O Natal do Senhor e a renovação da esperança
O final do ano reserva a festa do Natal de Jesus Cristo, amplamente acolhida e vivenciada pelas pessoas em geral. Entretanto, não seja esquecido que os bons influxos dessa festa inspiradora de união e paz têm seu respaldo no profundo mistério da fé cristã, ou seja, na vinda do Verbo Eterno do Pai, que se faz carne e vem habitar entre nós. Evidentemente, sem a sensibilidade da fé cristã, é praticamente impossível contemplar Deus conosco, no Menino nascido na pequena Belém, envolto em panos e apresentado aos olhos de toda a criação sobre uma manjedoura.
Aos incrédulos, diante de tal narrativa, é oportuno lembrar que Deus veio concretamente ao mundo criado por Ele pela via da humildade, em respeito à liberdade humana, para participar da experiência humana, com exceção do pecado. Assim, pôde nos encontrar sem causar constrangimento, falar e ser ouvido, tocar e curar nossas feridas, amenizar sofrimentos e vencer todas as formas de morte, com a doação de sua vida pela salvação e redenção do gênero humano.
Deste modo, veio se tornar a esperança que os nossos corações anseiam, a esperança que não decepciona. Pois o recém-nascido, oferecido pelas mãos maternais de Maria Santíssima, como vemos nos relatos bíblicos, dissipa as trevas com luz celeste, leva alegria aos marginalizados, a exemplo dos pastores que, por isso, acorrem ao vilarejo de Belém, atrai magos distantes para encontrar e reverenciar algo inédito na história, ao contrário de Herodes, que, fechado em sua soberba, não se nutriu daquele sinal benfazejo vindo dos céus.
A liturgia e a tradição da Igreja nos recordam que a Encarnação do Filho de Deus entre nós não foi um momento isolado do passado, mas um sinal perpétuo de esperança para o presente e o futuro. Ainda hoje, onde a luz de Cristo é acolhida, a escuridão da desesperança se dissipa e dá lugar à mesma alegria experimentada pelos pastores e almejada por todos nós.

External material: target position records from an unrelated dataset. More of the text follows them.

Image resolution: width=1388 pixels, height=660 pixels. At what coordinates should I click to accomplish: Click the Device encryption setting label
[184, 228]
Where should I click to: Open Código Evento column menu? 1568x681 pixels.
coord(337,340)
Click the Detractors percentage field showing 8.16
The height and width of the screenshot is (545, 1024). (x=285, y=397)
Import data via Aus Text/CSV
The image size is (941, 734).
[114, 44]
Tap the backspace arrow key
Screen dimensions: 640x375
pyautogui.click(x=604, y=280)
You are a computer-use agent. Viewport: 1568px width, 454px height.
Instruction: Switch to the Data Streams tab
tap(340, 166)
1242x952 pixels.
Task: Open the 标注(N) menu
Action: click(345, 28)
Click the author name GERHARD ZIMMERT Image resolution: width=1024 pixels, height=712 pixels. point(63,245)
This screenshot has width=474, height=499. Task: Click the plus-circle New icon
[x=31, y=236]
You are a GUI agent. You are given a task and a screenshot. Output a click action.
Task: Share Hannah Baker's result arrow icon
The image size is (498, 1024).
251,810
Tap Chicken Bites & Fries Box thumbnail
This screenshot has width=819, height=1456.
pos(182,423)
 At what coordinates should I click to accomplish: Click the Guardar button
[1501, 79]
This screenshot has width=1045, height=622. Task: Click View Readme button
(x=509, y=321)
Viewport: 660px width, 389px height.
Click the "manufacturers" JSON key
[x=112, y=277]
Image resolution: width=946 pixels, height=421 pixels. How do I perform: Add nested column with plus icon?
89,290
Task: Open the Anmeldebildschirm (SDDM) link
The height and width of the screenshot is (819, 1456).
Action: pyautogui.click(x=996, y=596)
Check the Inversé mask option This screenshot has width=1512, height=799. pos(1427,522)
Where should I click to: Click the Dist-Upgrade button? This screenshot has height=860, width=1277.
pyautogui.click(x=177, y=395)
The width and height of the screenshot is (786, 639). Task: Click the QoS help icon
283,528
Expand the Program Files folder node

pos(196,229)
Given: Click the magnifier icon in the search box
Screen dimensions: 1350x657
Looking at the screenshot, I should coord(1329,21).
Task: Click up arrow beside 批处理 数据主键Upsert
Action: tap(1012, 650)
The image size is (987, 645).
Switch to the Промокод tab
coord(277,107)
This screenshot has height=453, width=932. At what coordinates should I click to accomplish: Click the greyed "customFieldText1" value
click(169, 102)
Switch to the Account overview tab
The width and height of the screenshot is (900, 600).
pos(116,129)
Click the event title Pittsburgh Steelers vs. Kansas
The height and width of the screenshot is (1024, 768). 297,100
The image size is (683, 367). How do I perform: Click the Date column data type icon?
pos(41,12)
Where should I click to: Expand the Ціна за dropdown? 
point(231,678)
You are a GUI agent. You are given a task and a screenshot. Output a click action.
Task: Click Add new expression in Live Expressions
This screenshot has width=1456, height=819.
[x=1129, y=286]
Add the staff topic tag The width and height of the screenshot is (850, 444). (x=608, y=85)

Essa Boa Nova traz à nossa existência a promessa de vida nova, a força para recomeçar, a justiça para se avançar na fraternidade e a paz para as relações em todos os âmbitos.
Entretanto, na lógica da humildade perceptível na vinda de Deus entre nós, é importante o olhar para as fragilidades da vida desde a sua concepção até o seu fim natural, e o empenho de todos os atores sociais para superá-las. Há entre nós pobres, doentes, idosos, crianças e jovens que requerem melhores respostas às suas situações de vulnerabilidade. É inadiável o enfrentamento de outros desafios, como a violência que se dissemina e assusta, e o cuidado da Casa Comum, esta às voltas com entraves econômicos. O trabalho, essencial para a vida digna, tem sido uma dificuldade para um número expressivo de trabalhadores, pela constante mutação de sua configuração, diminuição de postos e recuo de direitos trabalhistas.
Por fim, o Menino Jesus vem propor relações concretas, presenciais e pautadas pelo diálogo sincero e verdadeiro, permeado pelo amor, ofertado gratuitamente por Ele a nós. Assim, a verdadeira esperança nasce no presépio e impulsiona-nos ao amor concreto pelos irmãos e irmãs, especialmente os mais sofridos e esquecidos. Ele, Deus de Deus, se faz pobre e humilde para nos ensinar e purificar nossa sensibilidade, a fim de sermos presença terna e solidária para com os mais fracos da família humana. E, com essa atitude, não nos curvemos à proposta de fechamento individualista que perpassa a cultura atualmente.
Assim sendo, o Natal de Jesus Cristo é um momento propício para o recolhimento em oração, cultivar a espiritualidade, muitas vezes relegada a segundo plano, para o encontro familiar com reconciliação e renovação da confiança em Deus, que vem ao nosso encontro para nos salvar. Que a alegria e a paz proporcionadas pelo Menino apresentado sobre a manjedoura nos impulsionem a irradiar a esperança com ações concretas, para que ela seja uma constante na nossa caminhada pessoal, comunitária e social.
Que a celebração deste Natal do Senhor resgate em todos a certeza de que, onde Deus nasce, haverá sempre a esperança que não decepciona, sobretudo onde se desafiam a justiça e a vida. E que a alegria e a paz, que emanam espontaneamente do Menino Deus, sejam uma constante nos ambientes de nossas vidas cotidianas, pois o Salvador já se encontra entre nós, como ecoa fortemente da humilde Belém.
Texto: Dom Luiz Carlos Dias, Bispo de São Carlos e Vice-Presidente do Regional Sul 1 da CNBB.